In using symbols for attunement, however, we must take care not to slip into the bad habit of just watching pictures or thinking about concrete concepts. The power of attunement is the magnetic quality of love, not pictures or concepts.

Symbols are used to give the subconscious a theme to relate to, but they are effective only if we concentrate on the love, the force, or the awareness which is associated with the picture.

In using symbols, it is important to keep in mind that our Higher Self is alive and dynamic, actively nourishing us with vitality, ready to inspire us, and immerse us in love. It is not a picture! If we focus our use of symbols too concretely, we can miss the real value of this contact.

The Best Evidence

In working to make this contact with our Higher Self, the beginning meditator frequently wonders: “How do I know I am meditating?”

In striving to answer this question, it is important not to give too much weight to relatively insignificant signs:

  • The depth of relaxation.
  • The ability to see white light – or any color of light.
  • Changes in body temperature.
  • “Alterations in consciousness,” whatever they might be.
  • Sudden changes in feeling.
  • A sense of peace or bliss.

It should be remembered that all of these indicators are phenomena of our personality and can therefore occur without any contact whatsoever with our Higher Self.

In actual fact, genuine meditation often occurs without any definite, unmistakable sign of change. It is only as our efforts to meditate build up, over a period of days, weeks, and months, and we begin to notice some subtle but very important changes.

These changes may not be apparent at first. Then we, or our friends, notice that our outlook has evolved, our mood is more tranquil, or we are more patient and understanding. This is when we realize beyond doubt that the contact has been made.

Being a transcendent activity, meditation often has its initial effect on our unconscious and deep subconscious. It takes time for the results of our work to filter through the layers of our personality and emerge into conscious recognition. If we are patient, however, and continue to reinforce and repeat the contact we have already made, we will soon see the evidence.

Perhaps the best evidence is the growing realization that we are indeed loved and understood by a great, benevolent intelligence – a power that has always been in and around us and continues to be there, every time we reach out and contact it.

It is a subtle realization, but as we become attuned to it, its presence becomes most real. This is an intimate experience, which goes beyond words or the need to doubt it.

It is an inner knowing which comes in degrees, slowly building, sometimes fading. But as it builds, we identify more and more completely with our Higher Self.

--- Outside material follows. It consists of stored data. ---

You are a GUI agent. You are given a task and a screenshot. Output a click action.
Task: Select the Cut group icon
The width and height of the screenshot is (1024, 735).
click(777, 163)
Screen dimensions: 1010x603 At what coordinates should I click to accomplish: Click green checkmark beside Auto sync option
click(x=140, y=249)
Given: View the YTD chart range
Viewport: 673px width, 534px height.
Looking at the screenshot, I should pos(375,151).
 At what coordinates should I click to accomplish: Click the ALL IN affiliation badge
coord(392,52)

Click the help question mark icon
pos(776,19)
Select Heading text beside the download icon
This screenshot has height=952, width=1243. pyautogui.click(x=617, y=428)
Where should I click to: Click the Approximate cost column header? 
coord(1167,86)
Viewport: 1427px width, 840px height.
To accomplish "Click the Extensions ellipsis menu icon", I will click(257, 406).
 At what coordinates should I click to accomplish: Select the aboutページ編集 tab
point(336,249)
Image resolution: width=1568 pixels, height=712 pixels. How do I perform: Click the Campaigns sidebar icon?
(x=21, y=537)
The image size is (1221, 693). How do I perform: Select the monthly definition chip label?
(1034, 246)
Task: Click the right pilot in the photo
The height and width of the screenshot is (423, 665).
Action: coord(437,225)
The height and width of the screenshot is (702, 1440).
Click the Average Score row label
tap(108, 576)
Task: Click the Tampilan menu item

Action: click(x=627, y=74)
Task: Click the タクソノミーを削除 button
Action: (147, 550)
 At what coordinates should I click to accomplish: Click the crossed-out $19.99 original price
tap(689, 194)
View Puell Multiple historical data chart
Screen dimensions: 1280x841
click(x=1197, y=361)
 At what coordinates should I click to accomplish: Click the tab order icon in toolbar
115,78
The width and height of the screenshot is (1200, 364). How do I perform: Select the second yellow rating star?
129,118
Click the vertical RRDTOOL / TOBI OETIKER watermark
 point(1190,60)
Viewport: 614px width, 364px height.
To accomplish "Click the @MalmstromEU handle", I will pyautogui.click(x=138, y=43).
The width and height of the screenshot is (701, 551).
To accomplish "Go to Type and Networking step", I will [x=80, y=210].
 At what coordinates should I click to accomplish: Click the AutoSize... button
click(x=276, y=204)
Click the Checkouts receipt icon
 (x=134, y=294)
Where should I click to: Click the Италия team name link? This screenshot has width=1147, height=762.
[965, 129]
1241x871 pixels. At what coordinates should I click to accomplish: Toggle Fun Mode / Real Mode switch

A Technique For Contacting Our Higher Self

For easy reference, the basic steps of entering a meditative state and making contact with our Higher Self can be condensed as follows:

  1. Before we begin, we should focus on our purpose in meditation, to contact the life, wisdom, love, and strength of our Higher Self so as to be nourished by it. Note that our primary purpose is not to relax or escape the stresses of our outer life.
  2. We should then relax the body and our personality to release excess tension and become comfortable.
  3. Concentration is achieved by focusing our attention on the goals and themes we intend to pursue. These should fill our interest.
  4. We identify with our Higher Self by thinking about the ideas in the drill in detachment, realizing that we are something greater than the aspects of our personality. We are an agent of our Higher Self.
  5. We attune to the love, wisdom, and power of our Higher Self by loving its strength, goodwill, and intelligence and being thankful for its intimate involvement in our life.

We look for some degree of its infinite, benevolent power embracing us and moving through us.